Top of MATERIAL FOR THIS EXERCISE
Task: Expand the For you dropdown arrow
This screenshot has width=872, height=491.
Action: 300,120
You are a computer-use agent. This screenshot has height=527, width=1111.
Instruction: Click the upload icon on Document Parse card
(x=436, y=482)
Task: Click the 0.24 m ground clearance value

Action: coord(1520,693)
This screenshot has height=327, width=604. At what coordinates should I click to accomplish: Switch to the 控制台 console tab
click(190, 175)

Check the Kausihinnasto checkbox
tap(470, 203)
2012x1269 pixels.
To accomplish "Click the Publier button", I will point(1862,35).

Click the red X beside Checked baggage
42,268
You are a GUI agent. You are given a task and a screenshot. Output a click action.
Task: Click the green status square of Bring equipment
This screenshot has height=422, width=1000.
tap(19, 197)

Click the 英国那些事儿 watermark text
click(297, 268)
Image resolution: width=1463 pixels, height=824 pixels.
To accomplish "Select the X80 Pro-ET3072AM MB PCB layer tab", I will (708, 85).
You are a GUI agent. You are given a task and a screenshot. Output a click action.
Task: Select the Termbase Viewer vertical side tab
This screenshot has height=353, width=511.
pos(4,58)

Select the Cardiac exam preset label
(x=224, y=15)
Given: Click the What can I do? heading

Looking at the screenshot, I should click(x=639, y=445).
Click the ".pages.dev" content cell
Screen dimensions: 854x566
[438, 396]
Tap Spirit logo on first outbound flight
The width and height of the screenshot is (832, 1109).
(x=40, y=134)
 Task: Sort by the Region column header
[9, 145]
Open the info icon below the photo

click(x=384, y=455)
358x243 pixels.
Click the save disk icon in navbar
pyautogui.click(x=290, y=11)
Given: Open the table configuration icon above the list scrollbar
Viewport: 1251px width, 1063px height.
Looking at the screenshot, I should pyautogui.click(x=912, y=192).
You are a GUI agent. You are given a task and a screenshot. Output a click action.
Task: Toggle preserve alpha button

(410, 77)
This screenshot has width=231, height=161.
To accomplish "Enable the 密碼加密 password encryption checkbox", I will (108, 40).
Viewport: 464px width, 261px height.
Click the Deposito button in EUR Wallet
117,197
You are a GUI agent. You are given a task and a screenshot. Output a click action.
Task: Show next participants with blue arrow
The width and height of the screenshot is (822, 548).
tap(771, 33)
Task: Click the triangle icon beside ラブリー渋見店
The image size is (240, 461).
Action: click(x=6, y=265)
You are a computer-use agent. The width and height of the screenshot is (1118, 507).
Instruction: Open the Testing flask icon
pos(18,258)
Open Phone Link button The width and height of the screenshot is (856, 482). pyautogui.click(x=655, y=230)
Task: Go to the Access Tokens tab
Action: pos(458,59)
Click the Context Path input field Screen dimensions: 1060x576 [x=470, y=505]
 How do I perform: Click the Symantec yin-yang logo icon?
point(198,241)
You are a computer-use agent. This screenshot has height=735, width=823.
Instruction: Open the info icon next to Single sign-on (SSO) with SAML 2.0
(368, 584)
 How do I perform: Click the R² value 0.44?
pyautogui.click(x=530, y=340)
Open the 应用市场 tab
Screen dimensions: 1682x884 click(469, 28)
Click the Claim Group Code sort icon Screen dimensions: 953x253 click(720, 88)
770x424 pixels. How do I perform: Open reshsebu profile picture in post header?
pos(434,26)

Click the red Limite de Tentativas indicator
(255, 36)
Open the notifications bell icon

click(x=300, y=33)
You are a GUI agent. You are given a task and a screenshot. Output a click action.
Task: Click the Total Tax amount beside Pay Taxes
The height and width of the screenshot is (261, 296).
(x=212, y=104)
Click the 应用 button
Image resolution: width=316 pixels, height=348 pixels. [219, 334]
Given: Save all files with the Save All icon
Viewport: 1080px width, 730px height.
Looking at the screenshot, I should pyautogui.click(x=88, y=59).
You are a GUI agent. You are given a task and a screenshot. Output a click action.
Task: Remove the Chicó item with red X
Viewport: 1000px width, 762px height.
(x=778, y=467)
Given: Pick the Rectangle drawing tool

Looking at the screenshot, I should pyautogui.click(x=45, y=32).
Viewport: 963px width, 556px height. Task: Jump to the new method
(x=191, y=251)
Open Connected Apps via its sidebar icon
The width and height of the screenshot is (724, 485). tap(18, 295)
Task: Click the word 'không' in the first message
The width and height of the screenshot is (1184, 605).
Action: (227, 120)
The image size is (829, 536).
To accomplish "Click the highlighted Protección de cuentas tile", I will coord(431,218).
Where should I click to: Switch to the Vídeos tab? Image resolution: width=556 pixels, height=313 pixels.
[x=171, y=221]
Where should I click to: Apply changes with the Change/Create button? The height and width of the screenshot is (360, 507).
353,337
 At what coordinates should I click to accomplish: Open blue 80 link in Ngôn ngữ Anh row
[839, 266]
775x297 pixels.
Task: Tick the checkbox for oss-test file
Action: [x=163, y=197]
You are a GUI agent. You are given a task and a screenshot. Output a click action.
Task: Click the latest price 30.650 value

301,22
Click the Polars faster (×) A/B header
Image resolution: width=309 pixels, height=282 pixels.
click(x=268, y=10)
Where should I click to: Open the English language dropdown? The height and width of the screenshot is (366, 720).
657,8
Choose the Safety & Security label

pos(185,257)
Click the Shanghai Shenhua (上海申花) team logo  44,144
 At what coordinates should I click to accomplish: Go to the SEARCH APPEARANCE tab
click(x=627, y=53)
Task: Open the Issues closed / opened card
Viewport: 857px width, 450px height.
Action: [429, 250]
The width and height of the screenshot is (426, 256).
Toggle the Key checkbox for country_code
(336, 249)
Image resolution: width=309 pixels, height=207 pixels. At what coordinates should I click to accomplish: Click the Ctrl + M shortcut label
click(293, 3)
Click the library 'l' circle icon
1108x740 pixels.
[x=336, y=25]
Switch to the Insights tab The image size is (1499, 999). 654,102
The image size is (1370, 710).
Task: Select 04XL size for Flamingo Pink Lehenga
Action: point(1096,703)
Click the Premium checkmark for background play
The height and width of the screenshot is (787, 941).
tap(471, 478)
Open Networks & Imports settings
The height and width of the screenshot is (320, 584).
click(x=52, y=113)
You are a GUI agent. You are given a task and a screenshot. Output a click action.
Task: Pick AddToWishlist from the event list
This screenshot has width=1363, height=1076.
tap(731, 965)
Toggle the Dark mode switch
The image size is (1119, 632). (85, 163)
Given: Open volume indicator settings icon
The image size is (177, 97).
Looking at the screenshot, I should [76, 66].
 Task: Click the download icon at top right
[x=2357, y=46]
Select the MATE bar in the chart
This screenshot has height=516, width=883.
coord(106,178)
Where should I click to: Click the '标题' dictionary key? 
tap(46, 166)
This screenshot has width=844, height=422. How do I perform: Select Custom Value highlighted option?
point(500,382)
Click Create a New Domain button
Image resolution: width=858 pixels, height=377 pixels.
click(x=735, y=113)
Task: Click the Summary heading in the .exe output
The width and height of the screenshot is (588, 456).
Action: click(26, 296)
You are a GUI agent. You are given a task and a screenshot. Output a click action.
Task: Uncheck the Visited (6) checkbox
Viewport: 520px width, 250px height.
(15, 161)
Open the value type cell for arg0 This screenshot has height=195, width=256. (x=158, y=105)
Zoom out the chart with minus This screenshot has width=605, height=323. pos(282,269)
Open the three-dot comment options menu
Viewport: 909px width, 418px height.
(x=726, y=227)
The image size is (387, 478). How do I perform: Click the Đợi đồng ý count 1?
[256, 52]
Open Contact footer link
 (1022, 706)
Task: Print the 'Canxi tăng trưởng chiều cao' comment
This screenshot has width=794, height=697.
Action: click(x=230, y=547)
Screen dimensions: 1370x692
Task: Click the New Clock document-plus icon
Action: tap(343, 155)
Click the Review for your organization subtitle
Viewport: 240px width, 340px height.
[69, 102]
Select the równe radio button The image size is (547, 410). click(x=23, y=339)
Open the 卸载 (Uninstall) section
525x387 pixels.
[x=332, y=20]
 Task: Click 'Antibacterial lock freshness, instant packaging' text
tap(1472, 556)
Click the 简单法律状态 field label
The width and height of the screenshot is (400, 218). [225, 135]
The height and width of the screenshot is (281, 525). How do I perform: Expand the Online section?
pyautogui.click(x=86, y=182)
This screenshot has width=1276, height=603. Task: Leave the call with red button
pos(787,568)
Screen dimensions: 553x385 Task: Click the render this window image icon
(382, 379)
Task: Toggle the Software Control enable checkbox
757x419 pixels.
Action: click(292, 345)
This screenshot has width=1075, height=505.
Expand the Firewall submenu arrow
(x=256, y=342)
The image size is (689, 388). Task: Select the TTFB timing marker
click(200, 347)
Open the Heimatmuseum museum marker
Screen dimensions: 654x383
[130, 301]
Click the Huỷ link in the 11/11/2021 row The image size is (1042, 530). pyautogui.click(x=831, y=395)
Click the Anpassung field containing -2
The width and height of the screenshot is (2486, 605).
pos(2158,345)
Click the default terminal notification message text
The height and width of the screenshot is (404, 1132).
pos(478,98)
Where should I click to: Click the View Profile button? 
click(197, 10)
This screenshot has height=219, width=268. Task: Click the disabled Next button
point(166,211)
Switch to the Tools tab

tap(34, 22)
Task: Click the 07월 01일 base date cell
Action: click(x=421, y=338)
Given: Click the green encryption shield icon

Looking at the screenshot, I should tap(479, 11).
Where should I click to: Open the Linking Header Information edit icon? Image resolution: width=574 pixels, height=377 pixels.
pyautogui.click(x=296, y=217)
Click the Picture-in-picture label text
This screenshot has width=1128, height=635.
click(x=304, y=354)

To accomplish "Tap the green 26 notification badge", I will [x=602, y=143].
Bottom of MATERIAL FOR THIS EXERCISE
EXERCISE OBJECTIVE: Write out exactly the lines above between the line with "Click the red X beside Checked baggage" and the line with "You are a computer-use agent. The", inclusive, and nothing beyond them.

SOLVED PROBLEM:
Click the red X beside Checked baggage
42,268
You are a GUI agent. You are given a task and a screenshot. Output a click action.
Task: Click the green status square of Bring equipment
This screenshot has height=422, width=1000.
tap(19, 197)

Click the 英国那些事儿 watermark text
click(297, 268)
Image resolution: width=1463 pixels, height=824 pixels.
To accomplish "Select the X80 Pro-ET3072AM MB PCB layer tab", I will (708, 85).
You are a GUI agent. You are given a task and a screenshot. Output a click action.
Task: Select the Termbase Viewer vertical side tab
This screenshot has height=353, width=511.
pos(4,58)

Select the Cardiac exam preset label
(x=224, y=15)
Given: Click the What can I do? heading

Looking at the screenshot, I should click(x=639, y=445).
Click the ".pages.dev" content cell
Screen dimensions: 854x566
[438, 396]
Tap Spirit logo on first outbound flight
The width and height of the screenshot is (832, 1109).
(x=40, y=134)
 Task: Sort by the Region column header
[9, 145]
Open the info icon below the photo

click(x=384, y=455)
358x243 pixels.
Click the save disk icon in navbar
pyautogui.click(x=290, y=11)
Given: Open the table configuration icon above the list scrollbar
Viewport: 1251px width, 1063px height.
Looking at the screenshot, I should pyautogui.click(x=912, y=192).
You are a GUI agent. You are given a task and a screenshot. Output a click action.
Task: Toggle preserve alpha button

(410, 77)
This screenshot has width=231, height=161.
To accomplish "Enable the 密碼加密 password encryption checkbox", I will (108, 40).
Viewport: 464px width, 261px height.
Click the Deposito button in EUR Wallet
117,197
You are a GUI agent. You are given a task and a screenshot. Output a click action.
Task: Show next participants with blue arrow
The width and height of the screenshot is (822, 548).
tap(771, 33)
Task: Click the triangle icon beside ラブリー渋見店
The image size is (240, 461).
Action: click(x=6, y=265)
You are a computer-use agent. The width and height of the screenshot is (1118, 507).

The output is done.